As a child, I wanted to go to a sanitarium because I knew it was a place with a great lawn, where you sat with a blanket on your lap and got sane. I had a lot of anxiety as a child, which made it easy to relate to Van Gogh, even then. I learned about him in the movie “Lust for Life.” I related to Gregory Peck too, in “Spellbound.” I watched those films in the fifties. The therapist in “Spellbound” sealed my desire to investigate and solve people’s psychological turmoil. Naturally, over the years, I’ve turned my amateur therapist eyes outward toward others, especially toward my father, and inward toward myself. This is the gist of the LION TAMER series.

LION TAMER Book One: How It All Turned Out tells the end of the story of my journey to freedom from the effects of sexual abuse, and how I healed my relationship with my father.

While my father had a lot of kindness and a great sense of humor, he also sexually molested me beginning when I was age twelve—he’d fondle my breasts at any opportunity. He did the same to six of my seven sisters. He also roared like a lion at anyone (including two-year-olds) if he was displeased by anything. Losing his ashtray was a Big Deal. And I watched him relentlessly belittle my mother.

Book One opens when I find myself at forty-three years old unable to stay away from Arnold, a guy who rages at me while driving with a green-handled hammer on the seat of his truck. When I discover that, as with Arnold, all my relationships have been neurotic attachments, I also learn the cause and set out to heal the wound within where a connection with my dad should have been. But several mysteries need to be solved. They ultimately involve a semi-truck, a dolly with a purple gown and a stunning twist at the end.
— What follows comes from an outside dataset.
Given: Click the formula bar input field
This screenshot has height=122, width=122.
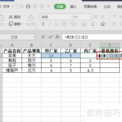Looking at the screenshot, I should click(92, 37).
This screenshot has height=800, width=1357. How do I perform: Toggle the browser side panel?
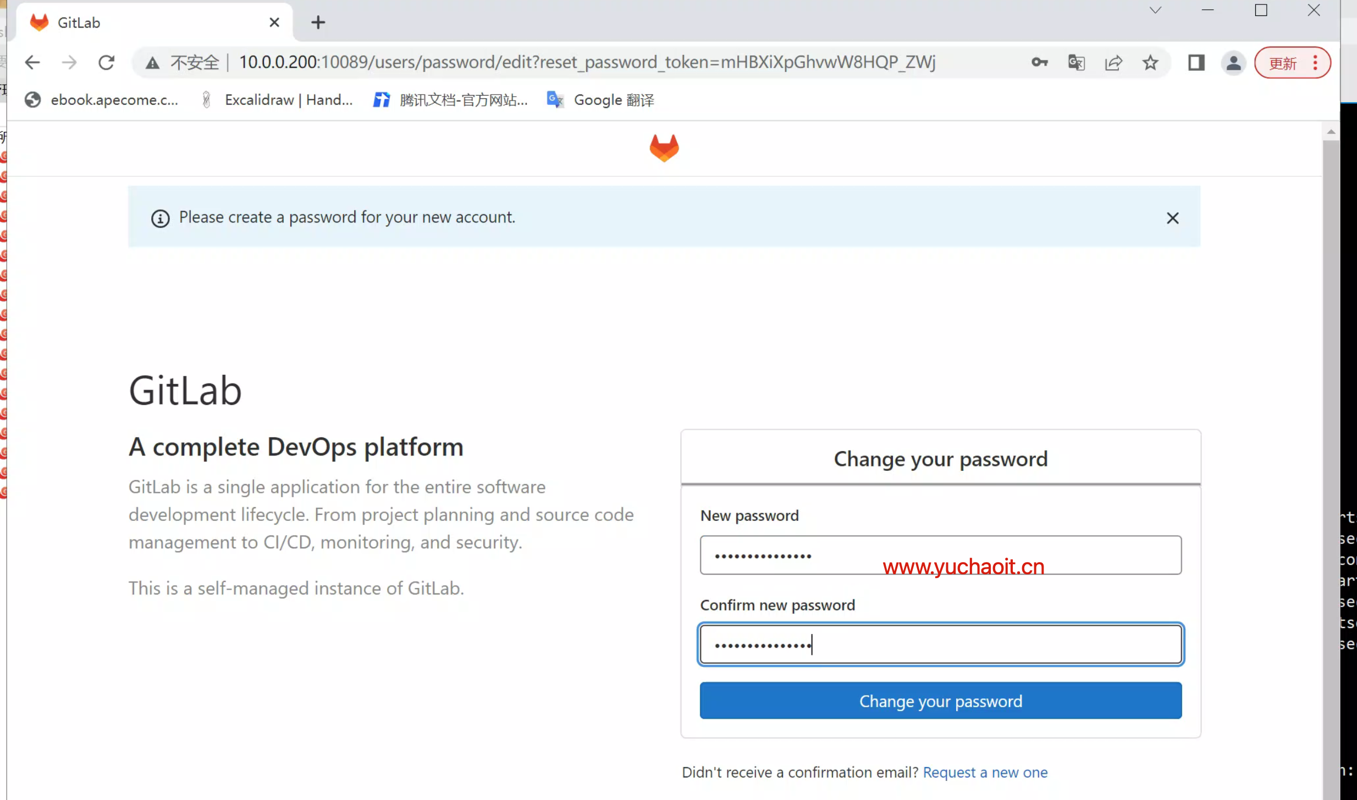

LION TAMER Book Two: How It All Started tells how, from age five to twenty years old, saddled with anxiety and fear of being seen, I wrestle with the truth that my larger-than-life dad, who sings opera while making pancakes and makes us laugh, also has a switchblade tongue, and has molesting hands. Alcohol, head-banging, writing, drawing, and obsessing on men become my solutions to emotional pain. But when I wake to feathers and ashes in my face from smoking in bed and drinking half a fifth of Jack Daniel’s, I look at my burned-up pillow, recall how I tossed the burnt bedspread into a dumpster, and understand something’s wrong with my life. I set out to make things right.

LION TAMER Book Three: The Cauldron contains the experiences that test my mettle. I make brave but improvident responses to life which cause me to tumble down in an avalanche of consequences. The kindness of a stranger one night when I’m panhandling with black eyes gives me a glimpse that I matter, that it’s not enough to find meaning in painful and frightening experiences, but that I must also learn to care for myself.

LION TAMER Book Four: The Elusive Sense of Self begins the climb toward nurturing myself and others. I finally get sober. I learn about my true inner-child self, who’s been in hiding for years. When I ask her in a non-dominant hand writing exercise, How are you today? she replies, Who’s asking? I make a commitment to never abandon myself again, but I struggle to execute that decision. It means I need to find a way down through the yuk of my life to bedrock, and to build my foundation up from there.  (Which leads us to Book One.)